22:12 karolherbst[d]: or nir_intrinsic_load_invocation_id
22:12 karolherbst[d]: well not the last one
22:13 karolherbst[d]: anyway.. trivial patch, getting rid of quite a bit of alu
22:13 karolherbst[d]: 0 constant folding goes brrrrt
22:20 karolherbst[d]: there are like 8 shaders in total in shader-db benefiting here 😄
22:28 karolherbst[d]: anyway... perf numbers are looking good
22:33 gfxstrand[d]: karolherbst[d]: Because no one has bothered to force zeros based on individual dimensions. <a:shrug_anim:1096500513106841673>
22:34 karolherbst[d]: hey.. it impacts a total of 8 shaders in shader-db! 😄
22:46 bornecrantz[d]: gfxstrand[d]: Don't you mean `__we __just __deleted __DRI2`?

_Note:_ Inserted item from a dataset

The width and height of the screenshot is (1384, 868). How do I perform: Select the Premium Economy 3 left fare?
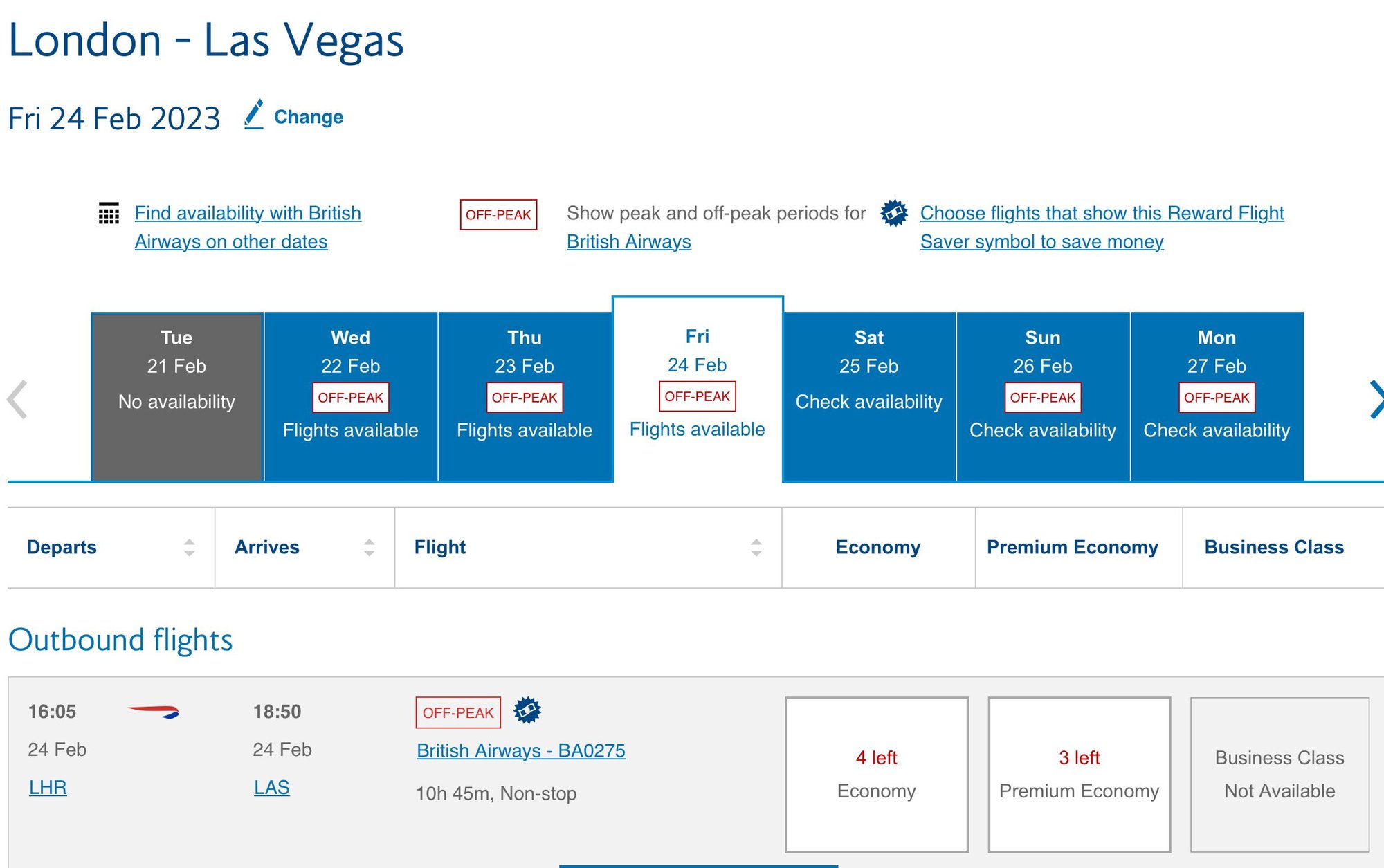coord(1079,774)
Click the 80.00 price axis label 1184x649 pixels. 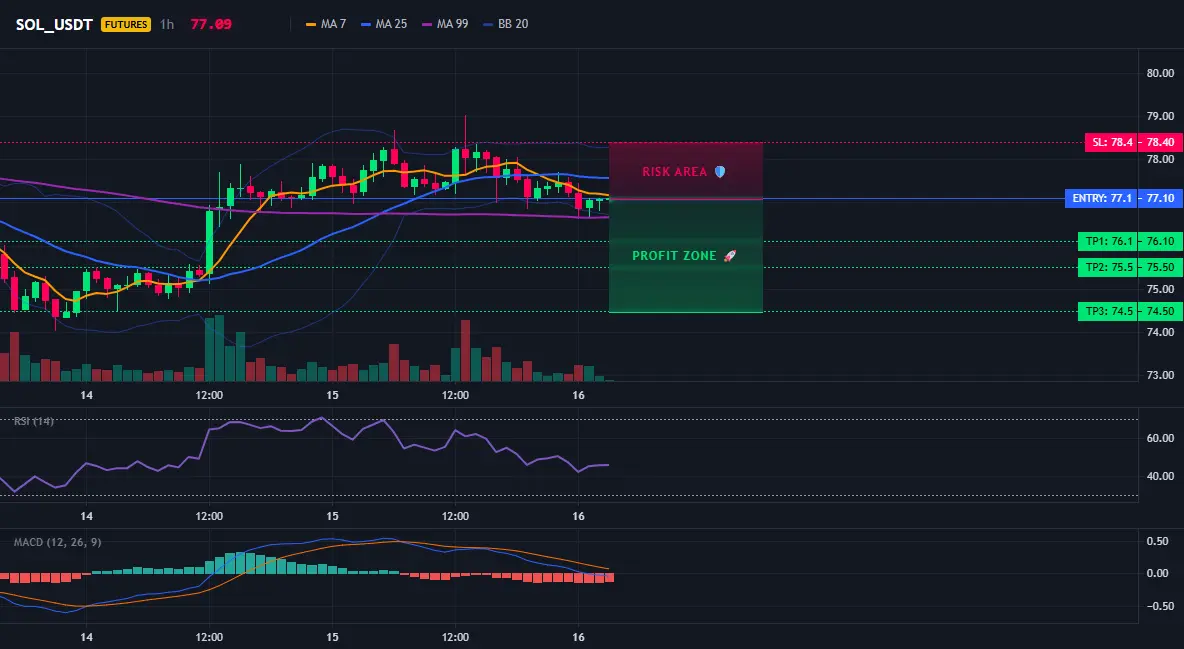point(1160,73)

23:06 gfxstrand[d]: bornecrantz[d]: Yeah, more or less.
23:17 x512[m]: Somebody cares about DRI2?
23:17 x512[m]: It looked like a bad design from beginning.
23:42 gfxstrand[d]: It was better than DRI1. <a:shrug_anim:1096500513106841673>
23:47 HdkR: DRI4 will solve all the new problems.
23:48 karolherbst[d]: okay, enough value range for today 😄
23:48 x512[m]: DRI 1 is about globally locking GPU by each application?
23:50 karolherbst[d]: instructions: 748 -> 704 with value range analysis stuff
23:50 karolherbst[d]: should probably clean it up, because I'm also not 100% sure if it's all sound, but I think it is
23:51 karolherbst[d]: it's not doing much.. just tagging enough as nsw and nuw and letting optimizations kick in
23:51 karolherbst[d]: can get rid of a loooot of shifts if the ishl is nsw/nuw
23:53 gfxstrand[d]: x512[m]: Yup. And passing damage regions around because everyone's drawing to the front buffer. It's awesome.
23:58 karolherbst[d]: also.. anybody want to review ldsm stuff, so we can at least merge that one
23:58 x512[m]: Even my Haiku RADV port with custom GPU server experiment supported multiple clients.
23:59 x512[m]: Haiku still has an API for directly accessing front buffer. System pass applications a region of screen where drawing on framebuffer is allowed.